* Work instructions:
Using the Koetter interview below, answer these:
(a) Which safety does Koetter name as being under contract?
(b) At what position will Ryan Smith be kept?
(c) What one word does Koetter use to describe his meeting with Martin?

* Excerpt to read:
Head coach Dirk Koetter spoke to the local Tampa Bay media, including Pewter Report on Wednesday from the NFL Combine in Indianapolis. Below is the complete Q&A.
Thoughts on running back class in this year’s draft “I think this is a deep draft for several positions, and running back I one of those.”
On areas of defense do you need to improve: “We have a lot of areas that we need to improve on, but if we’re talking about personnel, our two starting safeties are both unrestricted free agents, so I’m not talking about improving or upgrades, we just don’t have bodies at safety right now. We have Keith Tandy under contract, he played very well at the end of the year, and Chris Conte and Bradley McDougald; they’re both unrestricted free agents. So we have to find another starting safety, and probably two more safeties because we’re going to keep Ryan Smith at corner. Excited about seeing Ryan Smith at corner. So safety is a position, three of the four guys that spent any time at nose tackle last year are unrestricted free agents. We got out starter back, Clinton McDonald, and of course Gerald [McCoy] the Pro Bowl player at the three technique, but almost all of our backup interior linemen are unrestricted free agents, so that’s another position. And this is pass-rush league, so you’re always looking at pass rushers. Noah [Spence] played through injury. We’re very happy with Robert Ayers’ production. Unfortunately he missed time with that ankle injury, but did a good job of playing through it when he came back.”
On if Martin was affected by other issues like motivational issues?
“I didn’t say he had motivational issues. I said psychological. Don’t put words in my mouth. I think Doug is extremely motivated, and I think that’s one thing when Doug was injured, I know for a fact because he told this to my face, Doug wants to prove to everybody that him getting that second contract was not a detriment of him playing at a high level. And when injury doesn’t let him do that, that’s when the psychological stuff plays in. It’s just natural. Players who are injured, they don’t feel a part of the team. They don’t feel like they’re holding up their end of the bargain, and I think that all went into it. I’m not a psychologist, so I can’t tell you how much, but from my talks with Doug I know that was there.
Is Doug Martin still an asset to the team? “When Doug Martin is healthy – we’re not talking about a guy that’s 35 years old. We’re talking about a guy that was a Pro Bowl running back in 2015. I would say yes.”
How was your meeting with Martin? “Excellent.”
Does Martin’s injury history concern you?

* Data supplied:
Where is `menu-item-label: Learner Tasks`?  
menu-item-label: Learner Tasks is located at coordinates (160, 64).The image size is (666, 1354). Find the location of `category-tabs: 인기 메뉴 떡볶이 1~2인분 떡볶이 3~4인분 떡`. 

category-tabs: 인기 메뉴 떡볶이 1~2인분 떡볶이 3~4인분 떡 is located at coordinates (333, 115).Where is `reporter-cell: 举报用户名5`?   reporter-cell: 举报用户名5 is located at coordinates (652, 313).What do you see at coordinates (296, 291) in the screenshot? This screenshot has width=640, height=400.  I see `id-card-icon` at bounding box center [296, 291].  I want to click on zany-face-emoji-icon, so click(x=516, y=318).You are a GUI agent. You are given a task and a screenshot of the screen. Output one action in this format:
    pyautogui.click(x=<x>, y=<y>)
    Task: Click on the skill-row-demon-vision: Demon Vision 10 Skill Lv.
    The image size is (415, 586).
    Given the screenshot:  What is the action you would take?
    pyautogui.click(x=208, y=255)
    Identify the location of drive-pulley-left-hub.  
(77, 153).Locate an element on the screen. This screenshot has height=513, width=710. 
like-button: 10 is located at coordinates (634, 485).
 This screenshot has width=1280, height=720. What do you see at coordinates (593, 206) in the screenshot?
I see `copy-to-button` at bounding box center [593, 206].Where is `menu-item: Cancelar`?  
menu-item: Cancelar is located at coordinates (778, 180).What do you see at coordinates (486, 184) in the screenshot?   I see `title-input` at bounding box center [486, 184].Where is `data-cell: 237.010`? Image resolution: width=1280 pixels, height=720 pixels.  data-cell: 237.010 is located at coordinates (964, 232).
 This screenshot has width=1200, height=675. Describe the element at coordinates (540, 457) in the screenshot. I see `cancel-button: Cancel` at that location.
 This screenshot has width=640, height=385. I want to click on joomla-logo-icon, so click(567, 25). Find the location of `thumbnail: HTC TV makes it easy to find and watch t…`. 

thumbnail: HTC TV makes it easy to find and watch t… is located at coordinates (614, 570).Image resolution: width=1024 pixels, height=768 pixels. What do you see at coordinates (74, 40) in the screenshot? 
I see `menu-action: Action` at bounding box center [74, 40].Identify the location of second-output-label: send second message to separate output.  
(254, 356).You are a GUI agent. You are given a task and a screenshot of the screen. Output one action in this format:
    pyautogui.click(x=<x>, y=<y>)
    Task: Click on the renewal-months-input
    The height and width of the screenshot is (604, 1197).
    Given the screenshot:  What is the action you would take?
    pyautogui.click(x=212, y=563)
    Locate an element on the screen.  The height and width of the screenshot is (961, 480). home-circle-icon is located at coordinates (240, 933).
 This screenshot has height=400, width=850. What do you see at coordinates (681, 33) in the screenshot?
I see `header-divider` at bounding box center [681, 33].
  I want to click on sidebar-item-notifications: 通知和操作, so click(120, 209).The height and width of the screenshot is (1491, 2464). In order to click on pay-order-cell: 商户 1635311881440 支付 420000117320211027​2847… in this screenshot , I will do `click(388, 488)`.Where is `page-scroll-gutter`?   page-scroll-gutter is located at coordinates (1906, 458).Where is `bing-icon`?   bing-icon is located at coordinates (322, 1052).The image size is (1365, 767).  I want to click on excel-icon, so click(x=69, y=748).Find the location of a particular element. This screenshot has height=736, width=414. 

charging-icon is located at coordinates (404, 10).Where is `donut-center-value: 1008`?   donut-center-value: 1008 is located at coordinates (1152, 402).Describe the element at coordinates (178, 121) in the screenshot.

* Result for this task:
(a) Keith Tandy
(b) Corner
(c) "Excellent."